We are proud to share Love and Loss: American Portrait and Mourning Miniatures with the Gibbes Museum of Art, Charleston, South Carolina, and the Addison Gallery of American Art, Phillips Academy, Andover, Massachusetts. For being such enthusiastic partners, our thanks to the staffs of both institutions, and especially directors Paul Figueroa and Adam Weinberg, and curators Angela Mack and Susan Faxon, respectively.
Above all, we are indebted to Davida Tenenbaum Deutsch and Alvin Deutsch, Esq., LL.B. 1958, whose timely promised bequest to Yale of their distinguished collection of American miniatures significantly enriches this exhibition and publication. Most important to a university museum, by enhancing existing strengths and filling gaps, their bequest makes it possible to teach the history of the American miniature comprehensively by using the finest examples. This exhibition and publication makes the Yale collection, considered among the finest in the world, accessible for the first time.
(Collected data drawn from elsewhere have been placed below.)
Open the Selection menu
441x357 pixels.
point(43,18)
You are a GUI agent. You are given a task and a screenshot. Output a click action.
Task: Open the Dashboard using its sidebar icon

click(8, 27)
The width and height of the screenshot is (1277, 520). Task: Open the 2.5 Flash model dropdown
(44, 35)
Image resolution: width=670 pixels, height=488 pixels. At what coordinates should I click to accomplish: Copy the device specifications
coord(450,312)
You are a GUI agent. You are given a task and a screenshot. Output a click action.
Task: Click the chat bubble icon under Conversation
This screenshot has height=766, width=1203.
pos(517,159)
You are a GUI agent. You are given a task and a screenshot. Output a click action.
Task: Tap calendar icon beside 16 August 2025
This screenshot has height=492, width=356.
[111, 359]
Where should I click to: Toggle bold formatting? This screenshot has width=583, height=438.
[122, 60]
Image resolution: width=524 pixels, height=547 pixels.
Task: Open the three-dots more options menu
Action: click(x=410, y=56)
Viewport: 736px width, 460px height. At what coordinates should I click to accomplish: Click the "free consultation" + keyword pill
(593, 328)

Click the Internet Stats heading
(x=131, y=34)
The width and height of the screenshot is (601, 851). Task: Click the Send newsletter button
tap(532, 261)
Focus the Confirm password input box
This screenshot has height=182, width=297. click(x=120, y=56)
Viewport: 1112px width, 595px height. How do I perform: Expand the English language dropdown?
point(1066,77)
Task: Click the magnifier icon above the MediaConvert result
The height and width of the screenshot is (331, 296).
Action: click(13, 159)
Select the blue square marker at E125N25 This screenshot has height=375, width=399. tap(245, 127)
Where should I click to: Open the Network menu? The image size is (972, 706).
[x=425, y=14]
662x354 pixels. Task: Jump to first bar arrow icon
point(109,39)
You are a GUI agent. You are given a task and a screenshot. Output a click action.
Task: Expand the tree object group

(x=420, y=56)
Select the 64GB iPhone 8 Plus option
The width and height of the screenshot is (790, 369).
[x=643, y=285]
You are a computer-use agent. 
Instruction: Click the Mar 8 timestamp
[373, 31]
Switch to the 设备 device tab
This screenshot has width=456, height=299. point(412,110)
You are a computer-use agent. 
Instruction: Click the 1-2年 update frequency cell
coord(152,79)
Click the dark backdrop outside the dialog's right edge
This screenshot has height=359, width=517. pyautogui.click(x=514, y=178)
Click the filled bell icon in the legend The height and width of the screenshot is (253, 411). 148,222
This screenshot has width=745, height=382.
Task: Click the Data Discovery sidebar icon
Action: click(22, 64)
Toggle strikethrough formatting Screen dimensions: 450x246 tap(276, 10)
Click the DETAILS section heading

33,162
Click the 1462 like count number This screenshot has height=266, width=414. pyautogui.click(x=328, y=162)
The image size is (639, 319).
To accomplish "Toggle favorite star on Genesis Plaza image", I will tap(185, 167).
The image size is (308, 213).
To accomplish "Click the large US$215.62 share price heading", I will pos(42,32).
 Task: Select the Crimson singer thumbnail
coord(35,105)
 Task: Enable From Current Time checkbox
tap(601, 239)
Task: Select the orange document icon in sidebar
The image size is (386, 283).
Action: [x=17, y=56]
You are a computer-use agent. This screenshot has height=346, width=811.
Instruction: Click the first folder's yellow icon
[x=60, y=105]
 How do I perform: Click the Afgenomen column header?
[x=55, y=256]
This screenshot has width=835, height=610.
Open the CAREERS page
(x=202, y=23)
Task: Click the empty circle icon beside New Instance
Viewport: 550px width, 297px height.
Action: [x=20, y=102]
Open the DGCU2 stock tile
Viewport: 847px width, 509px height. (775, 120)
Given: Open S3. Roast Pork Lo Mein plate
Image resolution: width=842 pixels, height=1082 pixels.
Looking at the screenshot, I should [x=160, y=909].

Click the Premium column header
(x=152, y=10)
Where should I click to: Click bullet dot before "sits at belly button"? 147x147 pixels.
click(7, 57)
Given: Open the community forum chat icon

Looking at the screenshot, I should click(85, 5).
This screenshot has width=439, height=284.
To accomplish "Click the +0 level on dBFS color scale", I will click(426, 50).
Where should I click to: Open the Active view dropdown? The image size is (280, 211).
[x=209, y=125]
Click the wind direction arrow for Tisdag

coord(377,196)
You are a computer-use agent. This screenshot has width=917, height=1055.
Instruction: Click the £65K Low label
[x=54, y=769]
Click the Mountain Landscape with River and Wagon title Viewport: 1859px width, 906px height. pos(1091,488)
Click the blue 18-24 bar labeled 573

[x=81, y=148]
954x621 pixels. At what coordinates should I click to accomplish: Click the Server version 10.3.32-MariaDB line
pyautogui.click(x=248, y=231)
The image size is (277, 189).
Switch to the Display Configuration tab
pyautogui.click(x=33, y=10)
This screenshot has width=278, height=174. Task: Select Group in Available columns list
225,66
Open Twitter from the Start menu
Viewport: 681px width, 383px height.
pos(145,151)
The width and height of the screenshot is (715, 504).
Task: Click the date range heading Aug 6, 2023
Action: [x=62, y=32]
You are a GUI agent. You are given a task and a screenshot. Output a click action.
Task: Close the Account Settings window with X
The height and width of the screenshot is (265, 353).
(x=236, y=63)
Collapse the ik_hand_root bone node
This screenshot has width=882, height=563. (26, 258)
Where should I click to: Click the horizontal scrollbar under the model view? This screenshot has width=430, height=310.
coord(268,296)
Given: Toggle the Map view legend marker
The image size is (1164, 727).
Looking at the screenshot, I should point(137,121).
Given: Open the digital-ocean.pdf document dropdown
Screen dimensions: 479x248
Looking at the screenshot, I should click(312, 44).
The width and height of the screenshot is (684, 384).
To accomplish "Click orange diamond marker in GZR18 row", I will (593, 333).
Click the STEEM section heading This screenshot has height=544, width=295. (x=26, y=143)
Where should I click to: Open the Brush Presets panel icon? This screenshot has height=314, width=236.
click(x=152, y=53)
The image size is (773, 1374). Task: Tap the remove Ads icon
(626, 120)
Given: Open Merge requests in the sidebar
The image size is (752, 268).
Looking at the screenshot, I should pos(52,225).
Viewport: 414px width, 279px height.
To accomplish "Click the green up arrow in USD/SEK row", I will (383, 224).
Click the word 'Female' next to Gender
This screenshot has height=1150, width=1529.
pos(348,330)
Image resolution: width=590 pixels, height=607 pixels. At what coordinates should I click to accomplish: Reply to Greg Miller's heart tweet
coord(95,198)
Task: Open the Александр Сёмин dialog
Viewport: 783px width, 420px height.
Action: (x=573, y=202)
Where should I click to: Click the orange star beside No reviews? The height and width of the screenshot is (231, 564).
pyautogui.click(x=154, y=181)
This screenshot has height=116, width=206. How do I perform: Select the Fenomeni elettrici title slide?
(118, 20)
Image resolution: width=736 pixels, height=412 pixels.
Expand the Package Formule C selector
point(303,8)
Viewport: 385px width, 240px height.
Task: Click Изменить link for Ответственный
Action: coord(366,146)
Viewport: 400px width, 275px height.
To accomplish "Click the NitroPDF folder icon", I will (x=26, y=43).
But the story of the American miniature would be incomplete without the addition of critical loans of several superb miniatures, important paintings of people making or wearing miniatures, and artists’ tools that elucidate the creative process. We are profoundly grateful to our lenders, who have deprived themselves of treasured objects so that we can illuminate the little-understood but rich role that the miniature has played in art and social history.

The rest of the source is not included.